Segment Start: Stored data
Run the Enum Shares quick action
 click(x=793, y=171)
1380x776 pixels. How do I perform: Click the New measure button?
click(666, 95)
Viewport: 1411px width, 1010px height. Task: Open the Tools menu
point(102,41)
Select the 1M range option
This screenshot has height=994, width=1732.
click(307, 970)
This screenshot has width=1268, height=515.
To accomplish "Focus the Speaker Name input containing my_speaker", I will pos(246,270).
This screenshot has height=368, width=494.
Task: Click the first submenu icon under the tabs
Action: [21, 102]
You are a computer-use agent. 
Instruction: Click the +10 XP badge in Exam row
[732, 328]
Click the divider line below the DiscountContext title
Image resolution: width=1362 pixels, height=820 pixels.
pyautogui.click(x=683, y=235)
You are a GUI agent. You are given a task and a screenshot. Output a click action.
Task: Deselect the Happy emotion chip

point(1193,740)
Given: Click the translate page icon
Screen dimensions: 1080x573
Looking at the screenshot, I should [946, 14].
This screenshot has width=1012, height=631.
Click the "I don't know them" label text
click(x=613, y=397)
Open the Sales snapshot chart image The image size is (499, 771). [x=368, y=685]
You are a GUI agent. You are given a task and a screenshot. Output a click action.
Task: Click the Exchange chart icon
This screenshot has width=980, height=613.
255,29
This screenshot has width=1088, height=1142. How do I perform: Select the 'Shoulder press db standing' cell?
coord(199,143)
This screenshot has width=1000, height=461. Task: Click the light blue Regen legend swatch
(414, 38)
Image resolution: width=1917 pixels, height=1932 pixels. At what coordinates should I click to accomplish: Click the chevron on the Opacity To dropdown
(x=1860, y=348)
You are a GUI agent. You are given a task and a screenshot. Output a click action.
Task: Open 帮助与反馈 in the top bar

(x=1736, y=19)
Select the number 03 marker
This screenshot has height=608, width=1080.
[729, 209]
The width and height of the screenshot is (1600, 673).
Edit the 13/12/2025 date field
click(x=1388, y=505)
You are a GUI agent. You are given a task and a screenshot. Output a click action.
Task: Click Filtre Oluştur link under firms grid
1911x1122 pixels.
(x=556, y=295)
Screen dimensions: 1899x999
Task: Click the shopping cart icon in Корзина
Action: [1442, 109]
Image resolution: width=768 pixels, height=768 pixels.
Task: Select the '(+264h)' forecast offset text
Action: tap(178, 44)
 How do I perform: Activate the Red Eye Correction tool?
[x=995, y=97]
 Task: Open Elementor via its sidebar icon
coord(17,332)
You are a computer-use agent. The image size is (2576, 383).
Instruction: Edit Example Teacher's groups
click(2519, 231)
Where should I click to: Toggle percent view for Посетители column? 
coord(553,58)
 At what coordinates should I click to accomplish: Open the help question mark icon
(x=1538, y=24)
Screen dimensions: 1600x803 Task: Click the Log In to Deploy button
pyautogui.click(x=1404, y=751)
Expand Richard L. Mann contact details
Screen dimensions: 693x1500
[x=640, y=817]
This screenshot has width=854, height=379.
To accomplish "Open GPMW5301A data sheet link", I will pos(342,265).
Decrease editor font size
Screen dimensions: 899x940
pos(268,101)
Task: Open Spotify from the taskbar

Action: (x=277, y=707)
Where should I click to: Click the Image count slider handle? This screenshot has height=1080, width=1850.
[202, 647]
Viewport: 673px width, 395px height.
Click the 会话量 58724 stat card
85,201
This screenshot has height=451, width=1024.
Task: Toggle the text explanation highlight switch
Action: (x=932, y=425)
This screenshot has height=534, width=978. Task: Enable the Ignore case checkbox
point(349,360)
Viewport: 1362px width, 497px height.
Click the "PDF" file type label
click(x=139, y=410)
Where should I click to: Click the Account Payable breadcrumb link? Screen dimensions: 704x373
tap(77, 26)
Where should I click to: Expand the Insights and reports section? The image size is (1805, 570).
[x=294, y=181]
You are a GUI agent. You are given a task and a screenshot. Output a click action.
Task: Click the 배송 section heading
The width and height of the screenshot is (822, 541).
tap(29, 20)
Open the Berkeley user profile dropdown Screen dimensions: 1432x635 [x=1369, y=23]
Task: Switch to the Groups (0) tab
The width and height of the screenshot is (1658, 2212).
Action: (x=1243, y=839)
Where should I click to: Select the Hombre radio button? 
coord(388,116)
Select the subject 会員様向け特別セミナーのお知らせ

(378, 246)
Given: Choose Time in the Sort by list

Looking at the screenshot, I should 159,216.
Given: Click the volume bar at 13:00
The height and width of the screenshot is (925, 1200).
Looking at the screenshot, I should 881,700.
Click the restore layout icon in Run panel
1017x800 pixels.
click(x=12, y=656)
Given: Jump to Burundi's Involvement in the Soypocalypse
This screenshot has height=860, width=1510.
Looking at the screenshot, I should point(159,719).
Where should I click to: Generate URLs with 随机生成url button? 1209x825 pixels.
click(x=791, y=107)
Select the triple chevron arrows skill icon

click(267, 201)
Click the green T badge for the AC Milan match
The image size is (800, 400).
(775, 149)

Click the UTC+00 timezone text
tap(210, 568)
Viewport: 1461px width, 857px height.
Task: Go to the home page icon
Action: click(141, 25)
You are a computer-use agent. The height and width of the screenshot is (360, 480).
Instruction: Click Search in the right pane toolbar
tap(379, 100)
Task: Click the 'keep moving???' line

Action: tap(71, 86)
Segment End: Stored data
For every line above that holds the word "chart", report the whole line.

Open the Sales snapshot chart image The image size is (499, 771). [x=368, y=685]
Task: Click the Exchange chart icon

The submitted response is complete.